* REQUIREMENT:
Copy the following records exactly as they appear, line for line.

* PROVIDED MATERIAL:

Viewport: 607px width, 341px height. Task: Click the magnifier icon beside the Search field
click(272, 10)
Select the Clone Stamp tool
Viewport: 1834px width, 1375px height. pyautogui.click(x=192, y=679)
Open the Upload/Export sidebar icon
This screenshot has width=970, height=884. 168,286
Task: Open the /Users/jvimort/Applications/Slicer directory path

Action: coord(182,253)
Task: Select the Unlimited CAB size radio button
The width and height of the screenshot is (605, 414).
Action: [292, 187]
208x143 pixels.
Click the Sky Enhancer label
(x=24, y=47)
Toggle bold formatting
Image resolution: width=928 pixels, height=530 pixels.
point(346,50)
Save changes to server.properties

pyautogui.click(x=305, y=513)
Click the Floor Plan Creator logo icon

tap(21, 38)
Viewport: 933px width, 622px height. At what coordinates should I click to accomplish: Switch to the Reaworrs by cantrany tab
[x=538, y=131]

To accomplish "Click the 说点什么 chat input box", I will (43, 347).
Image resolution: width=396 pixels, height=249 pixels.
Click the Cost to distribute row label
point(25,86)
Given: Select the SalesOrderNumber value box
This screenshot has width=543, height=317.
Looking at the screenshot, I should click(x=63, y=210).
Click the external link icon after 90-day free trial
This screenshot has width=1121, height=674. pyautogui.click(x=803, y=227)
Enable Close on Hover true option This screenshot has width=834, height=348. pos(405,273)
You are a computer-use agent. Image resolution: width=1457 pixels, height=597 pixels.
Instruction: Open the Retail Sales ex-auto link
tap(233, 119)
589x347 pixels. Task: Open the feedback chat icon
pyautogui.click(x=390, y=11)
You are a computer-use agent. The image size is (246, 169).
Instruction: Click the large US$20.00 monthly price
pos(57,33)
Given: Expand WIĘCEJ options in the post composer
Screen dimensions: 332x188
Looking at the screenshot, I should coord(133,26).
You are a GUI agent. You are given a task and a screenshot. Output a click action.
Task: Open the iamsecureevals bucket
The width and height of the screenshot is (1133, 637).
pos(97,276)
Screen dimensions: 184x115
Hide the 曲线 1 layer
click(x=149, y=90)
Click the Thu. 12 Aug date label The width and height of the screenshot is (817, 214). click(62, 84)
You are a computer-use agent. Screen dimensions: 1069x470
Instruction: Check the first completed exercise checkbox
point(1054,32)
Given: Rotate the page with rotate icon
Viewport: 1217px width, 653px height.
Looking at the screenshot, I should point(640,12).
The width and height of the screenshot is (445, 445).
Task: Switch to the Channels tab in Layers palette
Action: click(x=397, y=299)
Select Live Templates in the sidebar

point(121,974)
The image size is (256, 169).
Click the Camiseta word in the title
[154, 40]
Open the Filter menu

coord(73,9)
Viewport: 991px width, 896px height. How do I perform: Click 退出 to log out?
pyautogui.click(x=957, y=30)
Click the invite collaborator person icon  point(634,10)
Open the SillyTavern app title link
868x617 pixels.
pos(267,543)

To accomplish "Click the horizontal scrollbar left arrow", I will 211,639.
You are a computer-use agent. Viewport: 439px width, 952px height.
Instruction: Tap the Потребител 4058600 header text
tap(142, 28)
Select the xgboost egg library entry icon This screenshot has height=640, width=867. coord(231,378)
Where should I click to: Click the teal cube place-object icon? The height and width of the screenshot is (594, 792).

* EXPECTED ANSWER:
Viewport: 607px width, 341px height. Task: Click the magnifier icon beside the Search field
click(272, 10)
Select the Clone Stamp tool
Viewport: 1834px width, 1375px height. pyautogui.click(x=192, y=679)
Open the Upload/Export sidebar icon
This screenshot has width=970, height=884. 168,286
Task: Open the /Users/jvimort/Applications/Slicer directory path

Action: coord(182,253)
Task: Select the Unlimited CAB size radio button
The width and height of the screenshot is (605, 414).
Action: [292, 187]
208x143 pixels.
Click the Sky Enhancer label
(x=24, y=47)
Toggle bold formatting
Image resolution: width=928 pixels, height=530 pixels.
point(346,50)
Save changes to server.properties

pyautogui.click(x=305, y=513)
Click the Floor Plan Creator logo icon

tap(21, 38)
Viewport: 933px width, 622px height. At what coordinates should I click to accomplish: Switch to the Reaworrs by cantrany tab
[x=538, y=131]

To accomplish "Click the 说点什么 chat input box", I will (43, 347).
Image resolution: width=396 pixels, height=249 pixels.
Click the Cost to distribute row label
point(25,86)
Given: Select the SalesOrderNumber value box
This screenshot has width=543, height=317.
Looking at the screenshot, I should click(x=63, y=210).
Click the external link icon after 90-day free trial
This screenshot has width=1121, height=674. pyautogui.click(x=803, y=227)
Enable Close on Hover true option This screenshot has width=834, height=348. pos(405,273)
You are a computer-use agent. Image resolution: width=1457 pixels, height=597 pixels.
Instruction: Open the Retail Sales ex-auto link
tap(233, 119)
589x347 pixels. Task: Open the feedback chat icon
pyautogui.click(x=390, y=11)
You are a computer-use agent. The image size is (246, 169).
Instruction: Click the large US$20.00 monthly price
pos(57,33)
Given: Expand WIĘCEJ options in the post composer
Screen dimensions: 332x188
Looking at the screenshot, I should coord(133,26).
You are a GUI agent. You are given a task and a screenshot. Output a click action.
Task: Open the iamsecureevals bucket
The width and height of the screenshot is (1133, 637).
pos(97,276)
Screen dimensions: 184x115
Hide the 曲线 1 layer
click(x=149, y=90)
Click the Thu. 12 Aug date label The width and height of the screenshot is (817, 214). click(62, 84)
You are a computer-use agent. Screen dimensions: 1069x470
Instruction: Check the first completed exercise checkbox
point(1054,32)
Given: Rotate the page with rotate icon
Viewport: 1217px width, 653px height.
Looking at the screenshot, I should point(640,12).
The width and height of the screenshot is (445, 445).
Task: Switch to the Channels tab in Layers palette
Action: click(x=397, y=299)
Select Live Templates in the sidebar

point(121,974)
The image size is (256, 169).
Click the Camiseta word in the title
[154, 40]
Open the Filter menu

coord(73,9)
Viewport: 991px width, 896px height. How do I perform: Click 退出 to log out?
pyautogui.click(x=957, y=30)
Click the invite collaborator person icon  point(634,10)
Open the SillyTavern app title link
868x617 pixels.
pos(267,543)

To accomplish "Click the horizontal scrollbar left arrow", I will 211,639.
You are a computer-use agent. Viewport: 439px width, 952px height.
Instruction: Tap the Потребител 4058600 header text
tap(142, 28)
Select the xgboost egg library entry icon This screenshot has height=640, width=867. coord(231,378)
Where should I click to: Click the teal cube place-object icon? The height and width of the screenshot is (594, 792).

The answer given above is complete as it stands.